§ Task goal
If a line in the records below includes the word "agent", count it, then give the total and nothing else.

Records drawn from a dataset
************

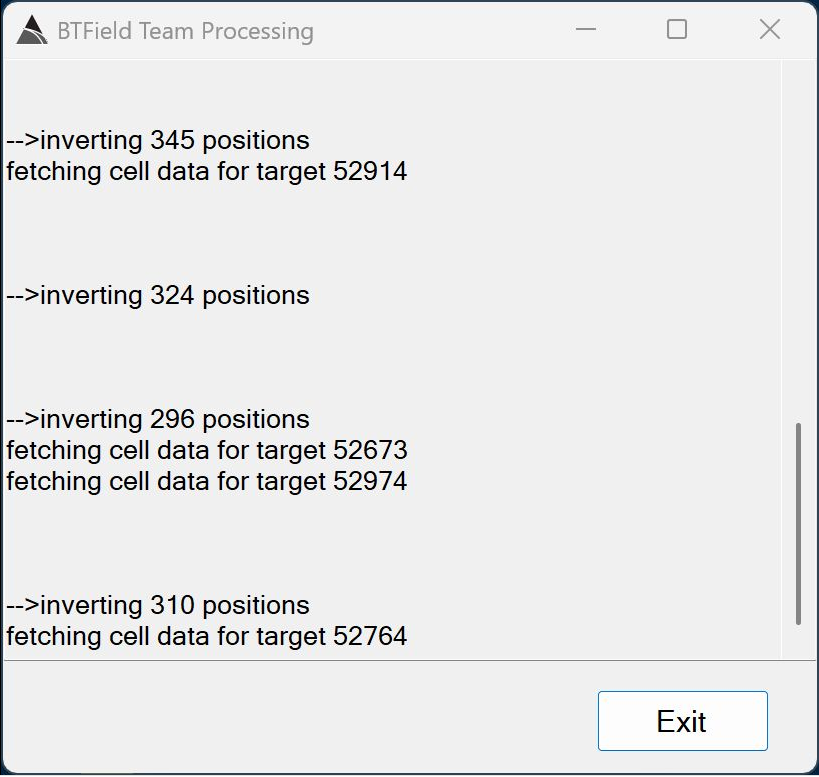Select the "inverting 324 positions" log line
This screenshot has width=819, height=777.
pos(158,295)
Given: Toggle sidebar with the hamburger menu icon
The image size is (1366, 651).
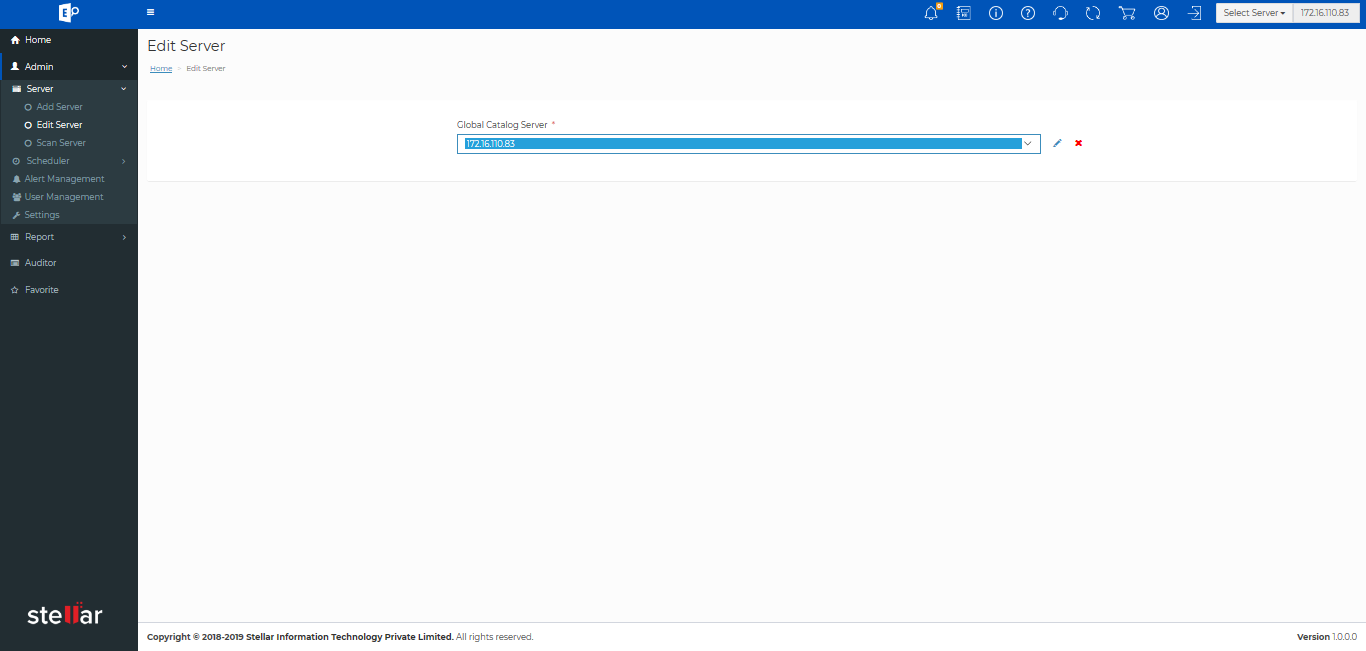Looking at the screenshot, I should pyautogui.click(x=150, y=13).
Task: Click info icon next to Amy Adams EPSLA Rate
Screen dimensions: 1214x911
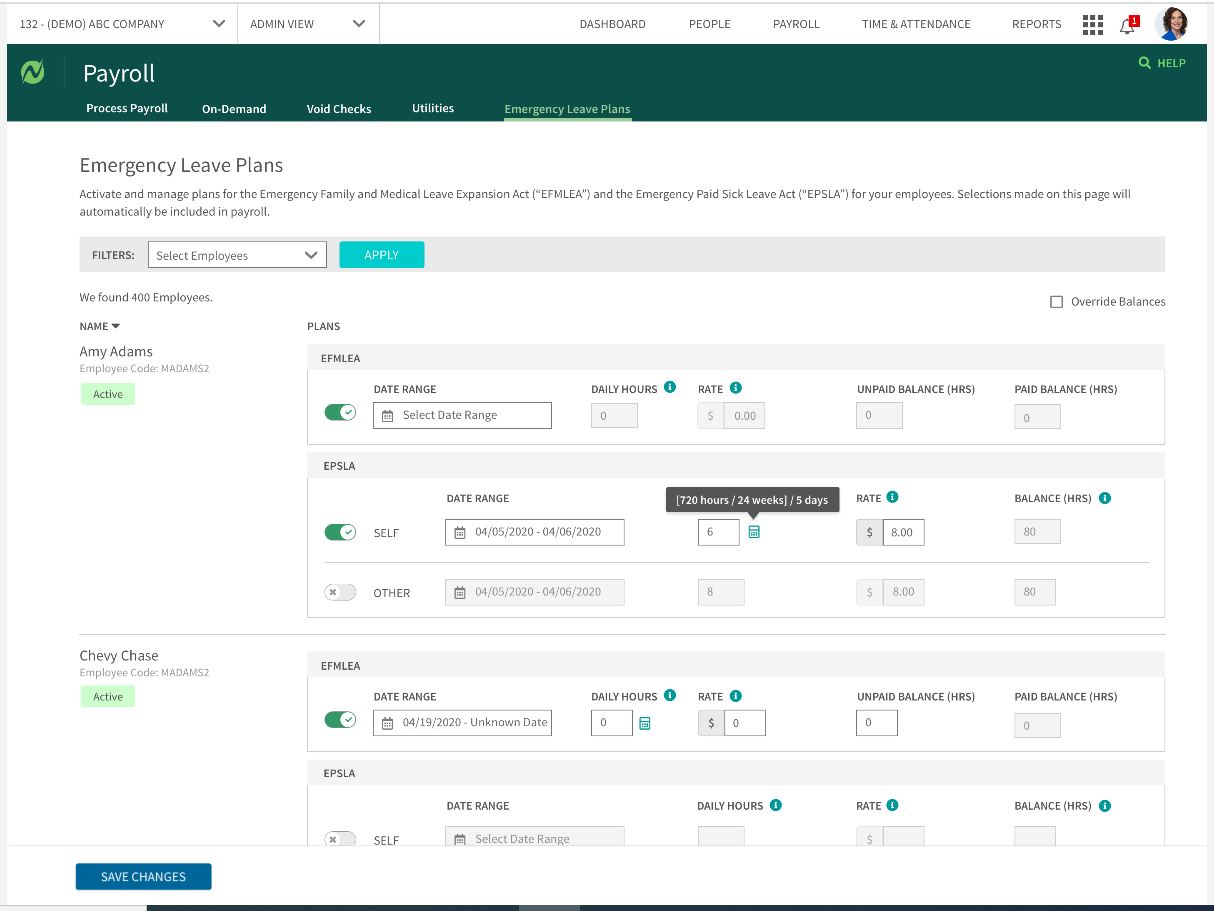Action: pos(892,498)
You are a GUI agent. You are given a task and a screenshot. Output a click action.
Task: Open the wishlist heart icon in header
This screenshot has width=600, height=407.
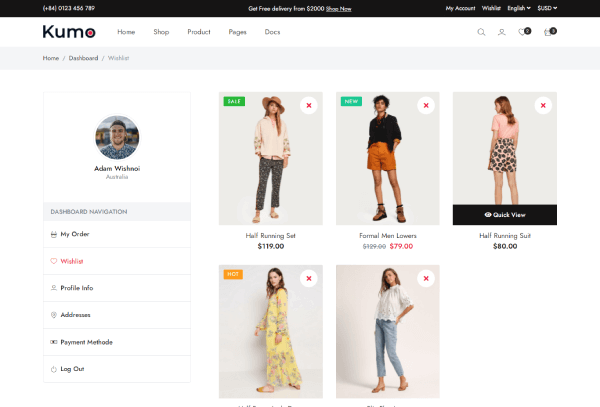pos(523,32)
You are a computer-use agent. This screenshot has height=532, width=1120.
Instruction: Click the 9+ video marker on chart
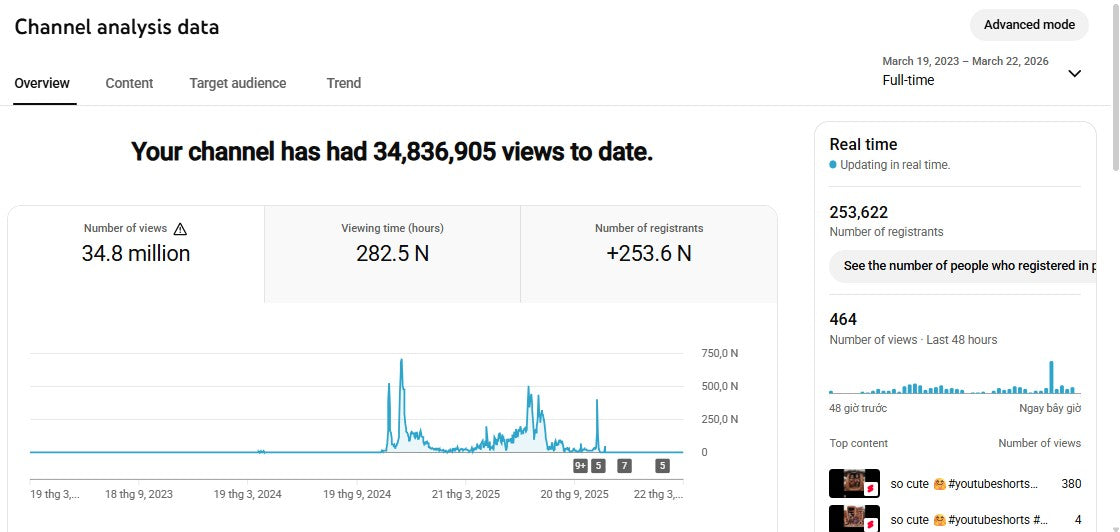tap(581, 465)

************

§ Expected answer
2